Today the Daily Telegraph revealed that an Employment Tribunal Judge had stated "An individual's race or colour is a fact of life. It does not follow that alluding to such matters to or in the presence of the individual concerned necessarily involves racism or less favourable treatment of the individual."  An employee was claiming damages for wrongful dismissal, having been sacked on the grounds that the banter between him and a coloured worker was racist and that he had added to the offence by being a member of the BNP. (Since when was being a member of the BNP a sacking matter?)
The Judge ruled that he had been wrongfully dismissed, the comments were normal workplace banter and that there was no evidence that the sacked worker belonged to the BNP. The Judge awarded him damages against Lambeth Council.
Incidentally, the original disciplinary hearing was chaired by a council official  whose title is Head of Resilience.

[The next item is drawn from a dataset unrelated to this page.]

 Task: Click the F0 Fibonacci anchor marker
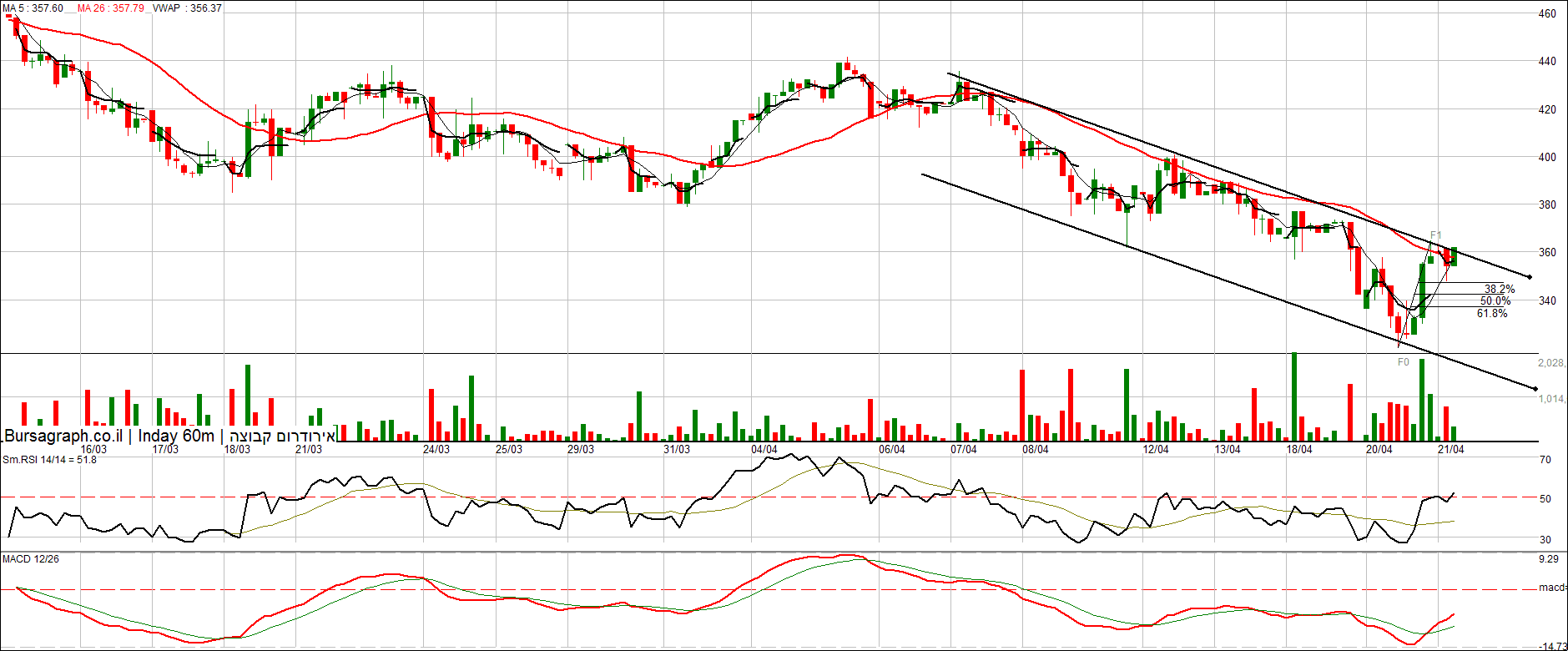1403,362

What on earth can this mean? (see below)

The question now is "When will the protests start?". Surely the Race Relations Industry can't allow such a decision to stand as it would undermine the whole purpose of their existence. What would politicians do without the right to make unfounded racist allegations against an opponent when they have no logical arguments against what he is saying. These days the words "Racism" or "Racist" are used by anyone in order  to try to smear a person against whom they have a grudge.

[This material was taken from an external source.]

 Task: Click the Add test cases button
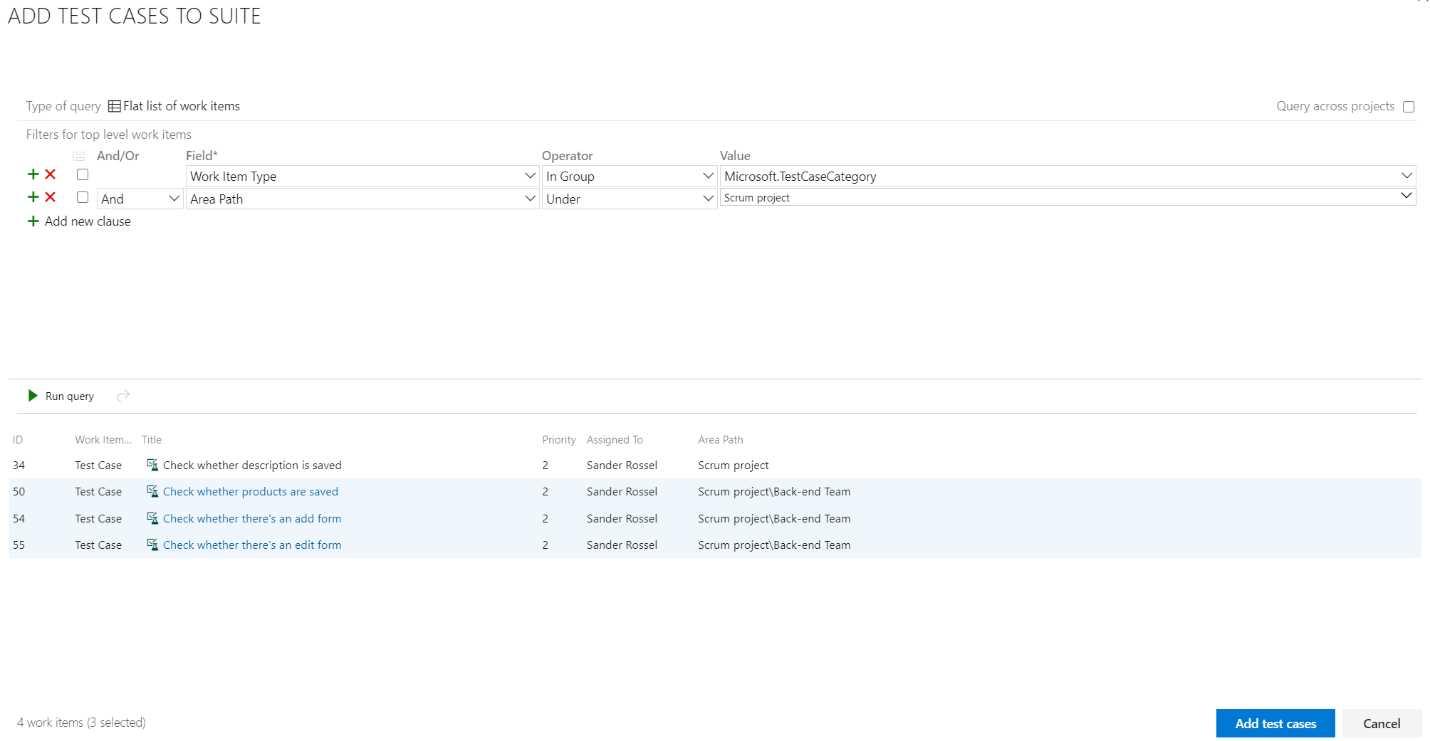click(x=1275, y=723)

And if protests do start, no doubt Lambeth Council will use Council Tax payers' money to fund appeals all the way to the Straw's "Supreme Court" in spite of their initial statement that they will accept the ruling.

Of course, the obvious question to ask is why everybody except the English seem to be getting so sensitive; it's not only the coloureds, but also the Scots and the Irish, where members of both groups have recently made claims of racism on the basis of normal workplace banter. Personally, I don't believe that they are more sensitive and that it is more likely these people are the modern fortune hunters; making complaints in the hope of hitting the compensation jackpot.

Before I retired, I had a Barbadian working for me. When I came back from my summer holiday he would joke that my tan had a long way to go to reach his standard; I'd make a comment when he returned along the lines that I was sure he was lighter than when he went. No doubt similar comments were exchanged with others and no-one minded the least. When he retired he went back to Barbados because of racism here; not he assured me racism from the whites, but from the more recently arrived coloureds who used such phrases as a "whitey's friend" and who suggested that he should have accused our employer of racism as he hadn't been promoted to a higher grade and that he should take more advantage of his colour.

Yes there has been the odd cases of severe racial harassment, but I remain convinced that probably 99% of the cases are being brought in the hope of getting money out of someone.